Work required:
Reproduce the following material with "coordinates" swapped for "position", keeping everything else the same. Leave the pictures out of your answer.
───── Provided material
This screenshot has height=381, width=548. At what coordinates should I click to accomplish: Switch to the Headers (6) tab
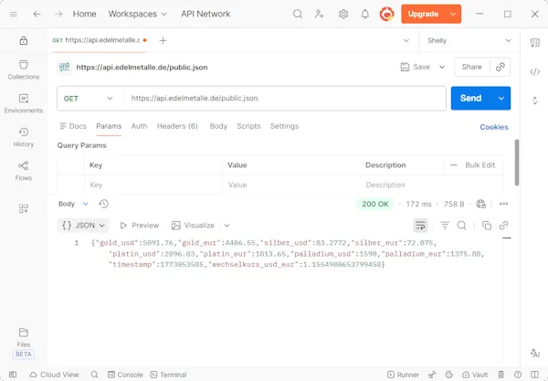(177, 126)
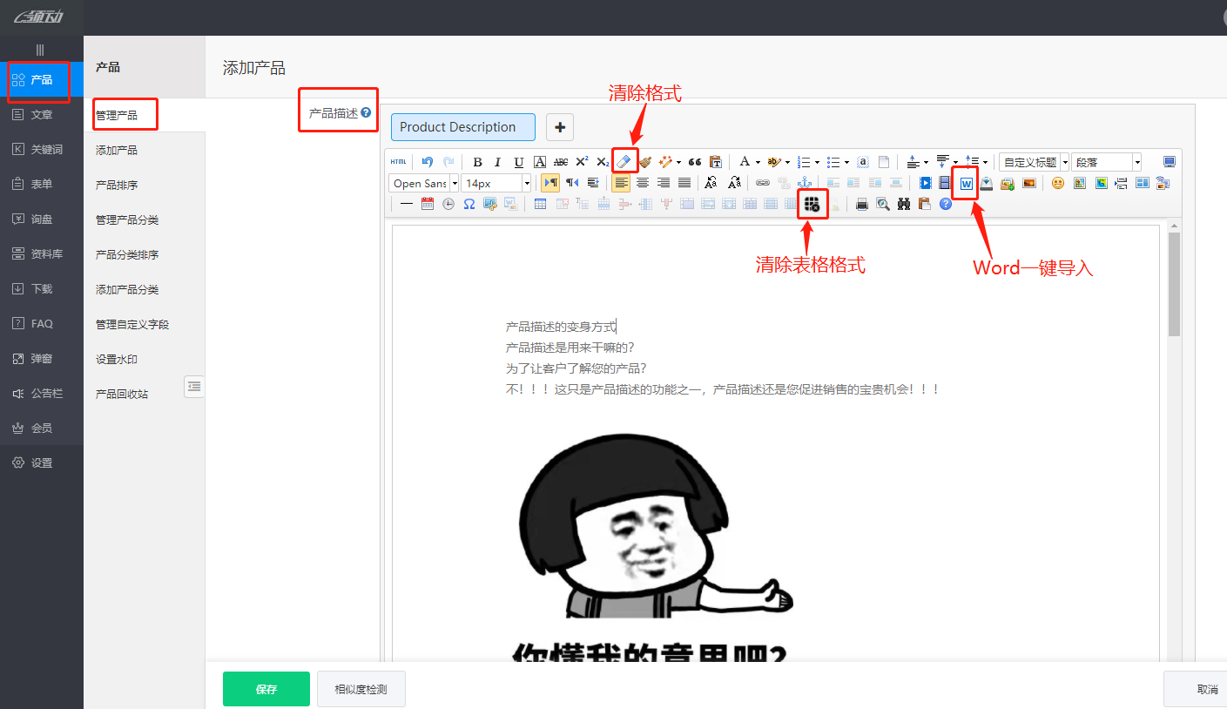Open the 关键词 section in the sidebar
This screenshot has width=1227, height=709.
click(x=40, y=149)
──────────
In response:
This screenshot has height=381, width=548. At what position should I click to accomplish: Switch to the Headers (6) tab
(177, 126)
Open the 关键词 section in the sidebar
This screenshot has width=1227, height=709.
click(x=40, y=149)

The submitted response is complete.